Thierry Radière, Entre midi et minuit,
Thierry Radière, auteur d’une œuvre importante en poésie, romans, nouvelles, récits et essais, publie un livre-somme en trois parties, un triptyque plutôt tant tout est lié, relié sur un même fil de vie. Le poète dans ce recueil trois-en-un entreprend d’élucider, avec précision et ténacité, ce qui constitue la trame intime de sa vie : lire, écrire, vivre, une tresse aussi indissociable que l’air, le souffle et les poumons.
Le premier ensemble, riche de quelque 115 pages, intitulé Poèmes totémiques, fait écho à tous les poètes, hommes et femmes, lus, aimés qui ont laissé une trace durable sur sa plaque hypersensible de lecteur. Chacun d’eux, accompagné de son dédicataire, se dresse sur le seuil, compagnon bienveillant, ouvreur de piste, propagateur d’ondes ou magicien des visions. Tous unis sur « le petit cahier intérieur » dans une conversation qui se prolonge par-delà le temps et l’espace, étrange « proximité » comme si leur chair, leur âme étaient passées d’un bloc dans celles de leur lecteur. Car, pour Thierry Radière, la poésie est une énergie qui circule, qui donne sens et vie à ce qui est perçu. Lire, c’est entrer dans la tête de l’autre, dans tout son être, coins et recoins, dans son aura, unique. C’est le ressentir de l’intérieur, être changé par lui de façon intime, profonde. Priorité à l’émotion − ce mouvement au fond de soi − les mots lus vivent en lui comme des êtres à part entière, leurs cellules imprégnant son sang, sa chair, jusqu’à le constituer au même titre que tout le reste. « Où sont les heures intermédiaires / celles où on est à la fois / homme femme enfant animal / tout naturellement / entre les minutes diluées / et les repas à venir ? » Le poète est un être éminemment poreux, diffracté, éparpillé en un « gigantesque puzzle » où cohabitent tous les événements, tous les êtres du jour ou de la nuit comme autant de « bribes d’existence » qui remontent à la surface sans ordre particulier sinon la vie qui les capte.
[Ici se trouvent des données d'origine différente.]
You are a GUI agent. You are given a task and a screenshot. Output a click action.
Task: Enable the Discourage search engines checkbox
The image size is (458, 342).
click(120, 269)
Car le temps de l’écriture est autre : il chamboule les frontières communes, les abolit.
Thierry Radière, Entre midi et minuit, poésie, La Table Ronde, mars 2021, 336 pages, 17 euros.
Ainsi, dans ce premier ensemble, se côtoient sans souci de dates des poètes d’hier et d’aujourd’hui, connus, moins connus, peu importe puisque, nourris de la même énergie vitale, ils forment la même tresse. Lire, aimer, est-ce autre chose que créer ? Qu’« aller de totem en totem / et de les faire tenir debout / du mieux possible » ?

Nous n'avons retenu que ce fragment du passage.